Landmark Mt. Auburn Cemetery Established by Legislature
MassMoments reminds us that on this day – June 23, 1831 – the Legislature granted the Massachusetts Horticultural Society permission to purchase land to establish an experimental garden and a rural cemetery.This decision led to the creation of the landmark Mt. Auburn Cemetery – the first large-scale designed landscape open to the public in the United States. This concept was copied widely throughout the United States, giving birth to the rural cemetery movement and the tradition of garden cemeteries. The Lowell Cemetery established in 1841 was part of this movement.
…in 1831, the legislature granted the Massachusetts Horticultural Society permission to purchase land for use as an experimental garden and a rural cemetery. Located on the border of Cambridge and Watertown, the garden failed, but the cemetery became world famous. As the first rural cemetery in America, Mount Auburn pioneered the idea of burying the dead not in urban churchyards but in a beautifully designed, naturalistic landscape on the outskirts of the city. The idea caught on and eventually led to the creation of public parks in metropolitan areas. 180 years after the cemetery was consecrated, the dead are still being laid to rest along Mount Auburn’s winding paths, in her wooded dells, and on her gentle hillsides.
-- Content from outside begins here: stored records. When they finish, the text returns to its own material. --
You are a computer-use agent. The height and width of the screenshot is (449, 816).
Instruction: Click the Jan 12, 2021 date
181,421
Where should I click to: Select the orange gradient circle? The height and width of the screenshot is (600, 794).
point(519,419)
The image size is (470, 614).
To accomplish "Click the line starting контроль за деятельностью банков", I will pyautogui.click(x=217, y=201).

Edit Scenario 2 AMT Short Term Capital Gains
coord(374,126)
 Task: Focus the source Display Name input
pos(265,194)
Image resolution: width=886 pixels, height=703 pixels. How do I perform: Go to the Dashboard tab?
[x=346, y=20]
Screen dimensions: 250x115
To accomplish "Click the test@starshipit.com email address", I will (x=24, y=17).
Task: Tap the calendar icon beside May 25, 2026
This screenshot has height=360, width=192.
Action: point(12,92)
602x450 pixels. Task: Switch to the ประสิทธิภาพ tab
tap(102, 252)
Read more about the Mt. Auburn Cemetery here at MassMoments.com and here at the Mt. Auburn Cemetery website.
One Response to Landmark Mt. Auburn Cemetery Established by Legislature
And a Lowell Connection…
Col Edward F. Jones, the commander of the Massachusetts 6th leading the troops through Baltimore is buried there. He joined from Pepperell and later led the MA 26th which was recruited heavily in Lowell.